Friday, 5 September 2008

The opening of a book -

In the opening of your novel, you should let readers know just who the main characters are, or at least foretell of them.

Show the protagonists under some kind of tension. Let it be known there's a problem that needs resolving. It can be internal conflict, external conflict or conflict of man against nature, or any combination of them, but there must be conflict. Without conflict or there is no story. A novel is not a random series of events that happen to be of interest to the writer. There has to be form and reason.

Let the reader know in whom they should invest their empathy. Whose side are they on?

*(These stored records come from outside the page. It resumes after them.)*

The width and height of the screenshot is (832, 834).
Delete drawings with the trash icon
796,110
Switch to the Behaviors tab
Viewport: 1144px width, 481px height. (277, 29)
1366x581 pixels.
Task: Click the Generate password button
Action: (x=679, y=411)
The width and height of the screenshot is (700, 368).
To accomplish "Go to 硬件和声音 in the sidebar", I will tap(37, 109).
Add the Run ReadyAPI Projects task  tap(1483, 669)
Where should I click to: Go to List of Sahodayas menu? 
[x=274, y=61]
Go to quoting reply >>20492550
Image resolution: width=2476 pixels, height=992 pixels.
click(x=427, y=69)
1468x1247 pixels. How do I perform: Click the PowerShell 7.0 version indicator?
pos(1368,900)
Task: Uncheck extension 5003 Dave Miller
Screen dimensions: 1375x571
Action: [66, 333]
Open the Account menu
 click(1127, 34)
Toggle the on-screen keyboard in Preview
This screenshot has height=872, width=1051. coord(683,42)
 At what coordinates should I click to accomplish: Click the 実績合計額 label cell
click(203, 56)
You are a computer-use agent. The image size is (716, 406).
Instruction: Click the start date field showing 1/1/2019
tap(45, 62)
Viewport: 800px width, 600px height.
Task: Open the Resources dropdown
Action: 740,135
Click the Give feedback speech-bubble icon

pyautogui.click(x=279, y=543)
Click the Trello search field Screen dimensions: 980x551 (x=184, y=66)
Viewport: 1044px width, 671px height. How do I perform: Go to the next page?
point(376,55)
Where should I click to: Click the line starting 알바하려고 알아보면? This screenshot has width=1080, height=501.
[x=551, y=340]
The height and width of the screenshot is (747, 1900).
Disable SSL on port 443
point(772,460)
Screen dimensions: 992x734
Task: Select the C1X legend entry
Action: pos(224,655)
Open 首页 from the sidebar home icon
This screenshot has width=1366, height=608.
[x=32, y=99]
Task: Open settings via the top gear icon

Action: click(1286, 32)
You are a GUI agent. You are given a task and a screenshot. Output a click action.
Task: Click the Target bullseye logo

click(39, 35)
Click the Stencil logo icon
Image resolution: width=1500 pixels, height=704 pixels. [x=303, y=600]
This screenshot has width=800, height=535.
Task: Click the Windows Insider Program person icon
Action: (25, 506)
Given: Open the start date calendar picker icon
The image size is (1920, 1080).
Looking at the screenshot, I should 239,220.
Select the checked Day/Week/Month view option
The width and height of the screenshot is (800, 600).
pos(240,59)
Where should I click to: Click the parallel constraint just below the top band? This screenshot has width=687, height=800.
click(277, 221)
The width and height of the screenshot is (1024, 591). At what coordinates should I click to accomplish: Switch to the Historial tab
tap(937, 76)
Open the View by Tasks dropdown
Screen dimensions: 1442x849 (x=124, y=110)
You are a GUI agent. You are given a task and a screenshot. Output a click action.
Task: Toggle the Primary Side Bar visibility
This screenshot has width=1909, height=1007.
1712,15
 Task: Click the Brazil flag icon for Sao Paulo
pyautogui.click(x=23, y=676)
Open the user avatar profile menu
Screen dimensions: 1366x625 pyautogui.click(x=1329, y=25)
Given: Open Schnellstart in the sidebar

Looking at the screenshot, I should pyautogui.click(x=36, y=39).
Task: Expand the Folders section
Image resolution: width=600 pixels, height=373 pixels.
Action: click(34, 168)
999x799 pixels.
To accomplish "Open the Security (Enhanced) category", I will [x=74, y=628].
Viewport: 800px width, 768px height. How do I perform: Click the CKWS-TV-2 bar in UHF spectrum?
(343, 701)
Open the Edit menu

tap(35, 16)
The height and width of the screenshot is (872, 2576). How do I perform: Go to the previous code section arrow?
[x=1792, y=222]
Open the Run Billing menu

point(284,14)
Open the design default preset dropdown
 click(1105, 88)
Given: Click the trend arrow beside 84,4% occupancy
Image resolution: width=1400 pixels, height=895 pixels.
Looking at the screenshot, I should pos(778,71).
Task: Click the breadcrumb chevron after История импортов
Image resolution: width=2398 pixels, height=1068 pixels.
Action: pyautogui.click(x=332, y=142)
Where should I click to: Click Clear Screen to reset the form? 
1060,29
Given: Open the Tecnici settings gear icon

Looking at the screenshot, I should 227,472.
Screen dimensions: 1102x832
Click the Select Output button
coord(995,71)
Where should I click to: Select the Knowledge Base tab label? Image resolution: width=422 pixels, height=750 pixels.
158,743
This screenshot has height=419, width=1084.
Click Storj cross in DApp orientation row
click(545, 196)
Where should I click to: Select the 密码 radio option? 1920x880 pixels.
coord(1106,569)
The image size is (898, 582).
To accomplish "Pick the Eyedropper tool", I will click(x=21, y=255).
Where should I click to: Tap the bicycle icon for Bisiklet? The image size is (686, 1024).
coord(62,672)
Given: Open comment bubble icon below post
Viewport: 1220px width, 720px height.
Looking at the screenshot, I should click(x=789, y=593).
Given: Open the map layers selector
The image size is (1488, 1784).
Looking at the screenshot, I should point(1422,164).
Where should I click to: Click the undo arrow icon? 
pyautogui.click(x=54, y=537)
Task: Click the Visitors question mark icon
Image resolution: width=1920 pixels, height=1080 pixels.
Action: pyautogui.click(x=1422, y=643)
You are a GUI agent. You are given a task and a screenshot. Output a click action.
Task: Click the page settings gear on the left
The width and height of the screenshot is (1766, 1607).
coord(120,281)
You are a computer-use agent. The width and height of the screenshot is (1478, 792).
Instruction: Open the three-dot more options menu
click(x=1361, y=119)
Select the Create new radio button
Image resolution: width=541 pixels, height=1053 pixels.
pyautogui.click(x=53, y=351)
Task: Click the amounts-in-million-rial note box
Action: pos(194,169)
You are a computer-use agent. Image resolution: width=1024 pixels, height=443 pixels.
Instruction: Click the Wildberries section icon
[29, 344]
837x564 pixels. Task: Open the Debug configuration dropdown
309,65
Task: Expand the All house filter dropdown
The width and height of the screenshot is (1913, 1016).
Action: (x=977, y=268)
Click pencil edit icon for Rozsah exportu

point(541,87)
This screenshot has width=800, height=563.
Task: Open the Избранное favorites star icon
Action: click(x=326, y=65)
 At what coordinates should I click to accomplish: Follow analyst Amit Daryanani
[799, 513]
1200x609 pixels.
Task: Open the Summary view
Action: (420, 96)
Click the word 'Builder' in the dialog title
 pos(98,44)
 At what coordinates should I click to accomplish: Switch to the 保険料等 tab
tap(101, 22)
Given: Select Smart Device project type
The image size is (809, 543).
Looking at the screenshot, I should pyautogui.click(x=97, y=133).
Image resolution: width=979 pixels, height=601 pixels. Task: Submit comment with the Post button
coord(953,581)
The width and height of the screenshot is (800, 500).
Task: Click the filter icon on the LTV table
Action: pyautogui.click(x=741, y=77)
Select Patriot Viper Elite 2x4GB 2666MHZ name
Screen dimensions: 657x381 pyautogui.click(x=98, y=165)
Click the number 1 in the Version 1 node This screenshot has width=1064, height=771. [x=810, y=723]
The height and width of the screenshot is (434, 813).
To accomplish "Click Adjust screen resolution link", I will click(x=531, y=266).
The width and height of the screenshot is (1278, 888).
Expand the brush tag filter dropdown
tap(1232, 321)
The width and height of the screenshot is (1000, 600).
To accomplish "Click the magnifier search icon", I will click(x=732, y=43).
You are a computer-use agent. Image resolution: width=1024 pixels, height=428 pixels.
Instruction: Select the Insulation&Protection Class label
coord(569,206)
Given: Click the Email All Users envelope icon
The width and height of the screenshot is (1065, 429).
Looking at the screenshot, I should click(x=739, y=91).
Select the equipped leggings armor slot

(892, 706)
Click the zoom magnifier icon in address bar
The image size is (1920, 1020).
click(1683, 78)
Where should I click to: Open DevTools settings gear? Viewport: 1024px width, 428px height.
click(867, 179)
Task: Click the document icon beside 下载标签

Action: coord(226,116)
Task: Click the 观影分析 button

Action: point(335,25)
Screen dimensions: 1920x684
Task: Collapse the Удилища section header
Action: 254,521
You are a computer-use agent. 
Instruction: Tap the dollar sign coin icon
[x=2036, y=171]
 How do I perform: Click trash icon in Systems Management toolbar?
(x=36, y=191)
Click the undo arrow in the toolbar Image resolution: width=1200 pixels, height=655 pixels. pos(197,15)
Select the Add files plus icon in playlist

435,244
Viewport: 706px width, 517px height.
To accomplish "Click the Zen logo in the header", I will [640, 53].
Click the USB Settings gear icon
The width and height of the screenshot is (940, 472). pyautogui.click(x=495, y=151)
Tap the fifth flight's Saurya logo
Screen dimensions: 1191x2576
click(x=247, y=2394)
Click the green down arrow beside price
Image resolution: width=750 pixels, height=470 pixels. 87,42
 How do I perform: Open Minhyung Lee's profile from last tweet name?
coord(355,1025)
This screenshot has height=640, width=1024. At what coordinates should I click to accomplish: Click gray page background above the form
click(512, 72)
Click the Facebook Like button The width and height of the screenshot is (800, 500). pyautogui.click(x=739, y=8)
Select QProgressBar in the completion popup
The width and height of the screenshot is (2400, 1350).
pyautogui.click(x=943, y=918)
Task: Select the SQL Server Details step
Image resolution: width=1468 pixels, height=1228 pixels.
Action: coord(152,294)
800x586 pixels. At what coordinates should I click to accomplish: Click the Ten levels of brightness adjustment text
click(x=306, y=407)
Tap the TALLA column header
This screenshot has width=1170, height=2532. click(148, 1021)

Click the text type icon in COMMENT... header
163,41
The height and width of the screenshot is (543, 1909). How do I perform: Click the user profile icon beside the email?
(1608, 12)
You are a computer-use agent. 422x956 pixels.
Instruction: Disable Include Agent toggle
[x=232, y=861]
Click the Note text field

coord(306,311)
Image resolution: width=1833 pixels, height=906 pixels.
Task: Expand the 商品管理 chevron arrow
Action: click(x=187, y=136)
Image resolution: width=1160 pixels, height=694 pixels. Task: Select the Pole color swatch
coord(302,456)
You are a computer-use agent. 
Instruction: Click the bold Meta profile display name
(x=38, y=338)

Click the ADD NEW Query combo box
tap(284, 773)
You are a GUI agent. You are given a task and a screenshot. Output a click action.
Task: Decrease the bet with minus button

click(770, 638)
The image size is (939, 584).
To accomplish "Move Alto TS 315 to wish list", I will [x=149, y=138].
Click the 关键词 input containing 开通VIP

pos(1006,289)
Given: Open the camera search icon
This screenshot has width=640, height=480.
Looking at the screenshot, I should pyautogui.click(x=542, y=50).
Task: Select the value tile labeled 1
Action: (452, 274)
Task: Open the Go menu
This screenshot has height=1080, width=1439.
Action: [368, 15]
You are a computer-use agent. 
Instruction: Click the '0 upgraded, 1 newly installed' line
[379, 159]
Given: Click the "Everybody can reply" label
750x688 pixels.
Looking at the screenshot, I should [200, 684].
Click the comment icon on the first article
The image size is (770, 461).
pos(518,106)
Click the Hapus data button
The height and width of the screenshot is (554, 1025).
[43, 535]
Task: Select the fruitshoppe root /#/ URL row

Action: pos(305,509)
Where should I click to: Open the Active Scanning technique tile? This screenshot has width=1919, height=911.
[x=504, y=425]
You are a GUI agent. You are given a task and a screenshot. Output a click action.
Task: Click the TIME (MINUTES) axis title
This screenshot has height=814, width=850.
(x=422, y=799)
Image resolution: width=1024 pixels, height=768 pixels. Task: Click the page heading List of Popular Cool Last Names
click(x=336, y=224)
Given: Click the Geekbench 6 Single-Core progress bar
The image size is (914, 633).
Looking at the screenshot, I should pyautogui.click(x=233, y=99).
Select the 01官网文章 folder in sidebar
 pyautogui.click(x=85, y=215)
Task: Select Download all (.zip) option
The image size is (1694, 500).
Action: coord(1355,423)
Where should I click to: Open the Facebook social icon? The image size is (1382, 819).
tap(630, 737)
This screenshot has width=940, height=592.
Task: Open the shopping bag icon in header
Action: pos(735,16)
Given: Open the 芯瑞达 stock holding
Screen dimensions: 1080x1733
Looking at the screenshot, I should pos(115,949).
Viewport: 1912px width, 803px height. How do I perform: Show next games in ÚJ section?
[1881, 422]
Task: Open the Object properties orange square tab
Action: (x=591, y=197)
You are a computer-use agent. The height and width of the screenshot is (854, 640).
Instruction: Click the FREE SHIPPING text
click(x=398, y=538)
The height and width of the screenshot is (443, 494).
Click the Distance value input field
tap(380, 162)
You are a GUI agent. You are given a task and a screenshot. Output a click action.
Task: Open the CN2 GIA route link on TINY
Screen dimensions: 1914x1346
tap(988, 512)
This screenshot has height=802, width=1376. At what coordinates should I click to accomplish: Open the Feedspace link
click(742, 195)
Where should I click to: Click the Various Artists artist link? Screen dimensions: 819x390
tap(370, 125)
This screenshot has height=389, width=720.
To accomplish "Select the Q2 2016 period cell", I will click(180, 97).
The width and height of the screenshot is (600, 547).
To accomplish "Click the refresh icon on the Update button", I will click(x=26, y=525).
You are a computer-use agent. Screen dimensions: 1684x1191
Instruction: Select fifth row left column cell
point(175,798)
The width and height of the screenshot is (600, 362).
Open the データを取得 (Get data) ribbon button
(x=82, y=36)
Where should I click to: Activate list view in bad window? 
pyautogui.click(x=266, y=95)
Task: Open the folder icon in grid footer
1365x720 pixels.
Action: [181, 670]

The bad character can be congenial but set on a course we must frown on.

Let it be known what is at stake. Editors and readers want to know this from the outset. What does the main character stand to gain or lose? What will be the result if the protagonist wins?

Confirm the setting; where and when does the story takes place?

Link the beginning to the end. Let the problem that starts the story not be resolved until the final few pages. There can be numerous minor problems between, but the starting problem must be the major conflict, and the only conflict that threads its way throughout the whole story.

And finally, you must set the tone of the story at the beginning, sombre or animated, amusing or heart-rending, let the reader be in no doubt what sort of story they are about to enjoy.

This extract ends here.